Digitale Beratung: Mehr Chancen als Risiken

Digitale Beratung: Mehr Chancen als Risiken

Artikel erschienen in IT Magazine 2020/10

Digitalisierung ermöglicht neue Beratungsformate

Deshalb fragte sich eine wachsende Zahl von Unternehmen zu Recht: Ist dies im digitalen Zeitalter noch zeitgemäss oder kann eine Beratung nicht auch «remote», also mit Hilfe der modernen Kommunikationstechnik, erfolgen? Dies fragten sich die Unternehmen auch, weil eine intensivere Nutzung der modernen Informations- und Kommunikationstechnik folgenden Vorteil hat: Es werden auch kürzere Beratungseinheiten möglich.

Denn eine persönliche Face-to-Face-­Beratung rechnet sich für die Kunden, aufgrund der direkt oder indirekt von ihnen zu bezahlenden An- und Abreisezeiten sowie Reisekosten der Berater, in der Regel nur, wenn diese mindestens einen Tag vor Ort sind und für das Unternehmen arbeiten. Anders ist dies bei einer digitalen Beratung: Dann stimmt, da die Reisezeiten und -kosten entfallen, oft auch bei ein-, zweistündigen Arbeits- und Beratungssessions, für beide Seiten die Input-und-Output-Relation. So wurden denn auch schon vor dem Ausbruch der Covid-19-Pandemie verstärkt kurzfristige Beratungen via Skype und Facetime seitens der Kunden nachgefragt und die angesprochenen Kollaborations-Tools im Beratungsprozess zunehmend genutzt. Und die Pandemie? Sie wirkte diesbezüglich wie ein Brandbeschleuniger mit der Konsequenz, dass so mancher Berater fortan die meiste Zeit vor einem Monitor mit Kamera sass. Zu Recht, denn in den Unternehmen ist der Einsatz dieser Tools bei der standort- und unternehmensübergreifenden Team- und Projektarbeit schön längst gängige Praxis. Warum sie also nicht für die Beratungsarbeit nutzen?

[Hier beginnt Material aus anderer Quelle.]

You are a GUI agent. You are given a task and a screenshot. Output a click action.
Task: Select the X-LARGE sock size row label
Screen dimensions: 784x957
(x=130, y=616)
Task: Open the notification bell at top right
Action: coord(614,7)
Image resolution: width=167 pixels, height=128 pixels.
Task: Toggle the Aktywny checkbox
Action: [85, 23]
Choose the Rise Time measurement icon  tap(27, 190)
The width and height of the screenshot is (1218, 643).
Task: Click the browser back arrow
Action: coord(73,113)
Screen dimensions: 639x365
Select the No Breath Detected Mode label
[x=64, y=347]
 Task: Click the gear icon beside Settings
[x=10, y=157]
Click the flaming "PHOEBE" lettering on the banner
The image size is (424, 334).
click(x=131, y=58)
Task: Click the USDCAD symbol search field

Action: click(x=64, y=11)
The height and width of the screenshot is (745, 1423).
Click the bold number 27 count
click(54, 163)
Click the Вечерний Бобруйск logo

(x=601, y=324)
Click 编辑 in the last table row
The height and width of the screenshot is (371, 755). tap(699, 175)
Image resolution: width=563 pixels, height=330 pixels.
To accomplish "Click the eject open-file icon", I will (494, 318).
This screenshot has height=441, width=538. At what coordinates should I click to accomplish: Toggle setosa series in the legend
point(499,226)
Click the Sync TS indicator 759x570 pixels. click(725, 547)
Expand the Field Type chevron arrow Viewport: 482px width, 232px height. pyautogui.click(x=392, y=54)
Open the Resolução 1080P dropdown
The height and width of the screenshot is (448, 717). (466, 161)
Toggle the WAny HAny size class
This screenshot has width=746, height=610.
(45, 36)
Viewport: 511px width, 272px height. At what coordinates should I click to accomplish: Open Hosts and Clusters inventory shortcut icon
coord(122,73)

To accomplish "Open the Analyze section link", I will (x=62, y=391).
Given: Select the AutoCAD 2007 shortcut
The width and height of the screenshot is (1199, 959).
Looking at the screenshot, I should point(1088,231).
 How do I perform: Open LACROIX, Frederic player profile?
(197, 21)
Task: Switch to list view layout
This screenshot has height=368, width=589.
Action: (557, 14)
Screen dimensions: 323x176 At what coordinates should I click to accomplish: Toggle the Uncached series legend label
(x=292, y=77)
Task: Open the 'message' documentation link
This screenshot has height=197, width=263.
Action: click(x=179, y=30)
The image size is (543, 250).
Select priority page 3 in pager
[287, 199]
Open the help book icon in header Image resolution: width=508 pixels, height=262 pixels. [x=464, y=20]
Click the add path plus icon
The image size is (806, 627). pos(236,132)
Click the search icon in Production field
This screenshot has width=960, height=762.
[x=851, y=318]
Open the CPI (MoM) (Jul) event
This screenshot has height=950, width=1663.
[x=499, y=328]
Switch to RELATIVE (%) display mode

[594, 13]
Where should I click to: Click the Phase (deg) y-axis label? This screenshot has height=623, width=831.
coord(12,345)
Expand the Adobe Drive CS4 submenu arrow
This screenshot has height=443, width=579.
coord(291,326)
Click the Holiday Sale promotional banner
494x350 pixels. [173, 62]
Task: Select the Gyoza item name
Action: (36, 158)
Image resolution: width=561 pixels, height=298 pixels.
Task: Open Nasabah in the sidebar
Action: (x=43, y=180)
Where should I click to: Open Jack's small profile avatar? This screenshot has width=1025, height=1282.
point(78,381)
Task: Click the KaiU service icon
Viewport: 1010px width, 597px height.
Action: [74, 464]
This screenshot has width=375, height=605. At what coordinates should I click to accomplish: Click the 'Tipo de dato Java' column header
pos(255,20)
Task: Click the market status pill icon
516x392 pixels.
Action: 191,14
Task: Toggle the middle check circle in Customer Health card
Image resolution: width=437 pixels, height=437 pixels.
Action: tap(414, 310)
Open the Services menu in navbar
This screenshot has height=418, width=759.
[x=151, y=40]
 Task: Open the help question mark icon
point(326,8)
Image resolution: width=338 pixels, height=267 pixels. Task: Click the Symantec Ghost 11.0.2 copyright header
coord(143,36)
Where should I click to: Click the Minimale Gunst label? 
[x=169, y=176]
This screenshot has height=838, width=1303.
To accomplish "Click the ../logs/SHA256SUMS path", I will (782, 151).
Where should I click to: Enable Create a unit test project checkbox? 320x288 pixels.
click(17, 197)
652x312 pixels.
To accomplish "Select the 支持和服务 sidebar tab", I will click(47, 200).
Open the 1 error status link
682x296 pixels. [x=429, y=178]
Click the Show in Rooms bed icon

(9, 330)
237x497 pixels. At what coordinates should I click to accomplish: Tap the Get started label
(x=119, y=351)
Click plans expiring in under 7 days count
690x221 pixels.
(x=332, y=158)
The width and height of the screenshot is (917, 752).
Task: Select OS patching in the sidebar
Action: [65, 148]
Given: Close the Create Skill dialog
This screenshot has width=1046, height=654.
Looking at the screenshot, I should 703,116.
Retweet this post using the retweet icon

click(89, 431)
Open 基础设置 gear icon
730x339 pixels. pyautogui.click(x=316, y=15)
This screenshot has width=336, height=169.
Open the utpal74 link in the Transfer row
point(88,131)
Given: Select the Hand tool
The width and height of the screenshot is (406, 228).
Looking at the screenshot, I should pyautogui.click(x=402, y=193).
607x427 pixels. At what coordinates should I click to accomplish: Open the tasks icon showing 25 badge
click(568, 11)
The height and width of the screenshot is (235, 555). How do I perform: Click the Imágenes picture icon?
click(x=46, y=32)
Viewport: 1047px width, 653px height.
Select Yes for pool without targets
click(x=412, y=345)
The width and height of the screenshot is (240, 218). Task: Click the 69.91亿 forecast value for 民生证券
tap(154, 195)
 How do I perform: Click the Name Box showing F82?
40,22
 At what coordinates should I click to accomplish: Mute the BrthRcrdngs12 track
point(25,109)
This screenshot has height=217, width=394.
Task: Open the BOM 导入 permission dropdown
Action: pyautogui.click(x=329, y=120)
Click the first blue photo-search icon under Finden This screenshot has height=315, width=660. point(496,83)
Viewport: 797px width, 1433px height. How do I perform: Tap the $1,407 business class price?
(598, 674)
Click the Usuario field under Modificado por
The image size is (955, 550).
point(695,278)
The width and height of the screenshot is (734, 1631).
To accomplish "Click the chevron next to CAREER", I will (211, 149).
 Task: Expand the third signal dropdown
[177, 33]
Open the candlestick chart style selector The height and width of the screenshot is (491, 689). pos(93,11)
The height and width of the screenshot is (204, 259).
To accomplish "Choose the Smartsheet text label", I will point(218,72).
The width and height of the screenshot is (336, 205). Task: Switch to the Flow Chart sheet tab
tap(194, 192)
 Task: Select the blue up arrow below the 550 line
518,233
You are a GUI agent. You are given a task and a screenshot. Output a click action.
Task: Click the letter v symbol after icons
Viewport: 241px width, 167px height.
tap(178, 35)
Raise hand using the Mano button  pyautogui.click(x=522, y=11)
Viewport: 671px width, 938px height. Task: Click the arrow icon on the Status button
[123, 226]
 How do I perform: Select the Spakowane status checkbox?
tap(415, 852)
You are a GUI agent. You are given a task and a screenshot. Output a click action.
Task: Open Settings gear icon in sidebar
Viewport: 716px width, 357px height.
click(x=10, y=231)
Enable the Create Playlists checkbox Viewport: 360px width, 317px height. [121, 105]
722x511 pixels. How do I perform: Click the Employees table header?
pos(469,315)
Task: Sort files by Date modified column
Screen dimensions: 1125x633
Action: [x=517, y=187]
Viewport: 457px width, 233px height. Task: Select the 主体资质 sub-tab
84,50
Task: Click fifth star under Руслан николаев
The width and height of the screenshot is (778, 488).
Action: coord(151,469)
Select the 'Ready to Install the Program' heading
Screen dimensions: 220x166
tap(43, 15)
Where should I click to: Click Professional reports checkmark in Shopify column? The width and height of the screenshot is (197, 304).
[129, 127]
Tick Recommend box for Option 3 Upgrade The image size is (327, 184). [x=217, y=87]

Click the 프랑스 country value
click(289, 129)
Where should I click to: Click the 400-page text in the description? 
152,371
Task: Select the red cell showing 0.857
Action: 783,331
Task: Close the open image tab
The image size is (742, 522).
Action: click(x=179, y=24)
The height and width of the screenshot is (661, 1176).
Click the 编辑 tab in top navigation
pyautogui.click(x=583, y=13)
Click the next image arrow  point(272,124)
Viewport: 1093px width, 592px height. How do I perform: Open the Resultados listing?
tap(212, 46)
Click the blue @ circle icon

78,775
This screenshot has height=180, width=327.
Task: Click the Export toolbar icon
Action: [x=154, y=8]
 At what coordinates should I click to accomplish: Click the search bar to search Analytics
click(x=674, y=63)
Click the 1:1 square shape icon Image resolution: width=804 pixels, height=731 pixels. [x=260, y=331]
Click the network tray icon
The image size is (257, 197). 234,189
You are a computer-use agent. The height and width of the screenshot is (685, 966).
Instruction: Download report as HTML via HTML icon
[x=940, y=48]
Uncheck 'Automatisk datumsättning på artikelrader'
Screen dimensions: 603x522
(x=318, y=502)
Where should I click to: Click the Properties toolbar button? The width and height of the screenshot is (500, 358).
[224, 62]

Beim Change den Erfolgsfaktor Mensch beachten

Doch so einfach, wie es zunächst erscheint, erweist sich ein Digitalisieren der Beratung in vielen Fällen nicht, denn ein wichtiger Faktor darf nicht unberücksichtigt bleiben: der Faktor Mensch. Er spielt insbesondere bei Change- und Transformationsprojekten eine wichtige, wenn nicht gar die entscheidende Rolle. Bei komplexen und konsequenzenreichen Themen wie einer Reorganisation oder Sanierung, wäre es aus Mitarbeitersicht geradezu absurd, wenn die Berater den damit verbundenen Change-Prozess nur online, beispielsweise per Videokonferenz, begleiten würden. Dies würde sich auch auf die Qualität der Beratung auswirken, denn durch die räumliche Distanz und die Möglichkeit, sich einfach auszuklinken, wenn man – zumindest sachlich-fachlich – scheinbar nichts mehr zu besprechen hat, entstünde eine emotionale Kälte, die für den Erfolg des Change-­Projekts nicht förderlich wäre. Deshalb wird vermutlich, wenn ein Reisen und Konferieren wieder problemlos möglich sein wird – zum Beispiel, weil ein Corona-Impfstoff entwickelt wurde – der Einsatz beispielweise von Video­chat-Tools in solchen Projekten vermutlich nur eine On-top-Leistung sein; beispielsweise zum Durchführen von Ad-hoc-­Coaching-Sessions, wenn unerwartet Probleme auftauchen, die kurzfristig einer Lösung bedürfen. In der Praxis wird sich das Bestreben, den Beratungsprozess zu digitalisieren, voraussichtlich stets auf einem schmalen Grat bewegen, bei dem es permanent neu einzuschätzen gilt, wo und wann der Einsatz digitaler Techniken Sinn macht und wo und wann es einer persönlichen Face-to-Face-Kommunikation bedarf.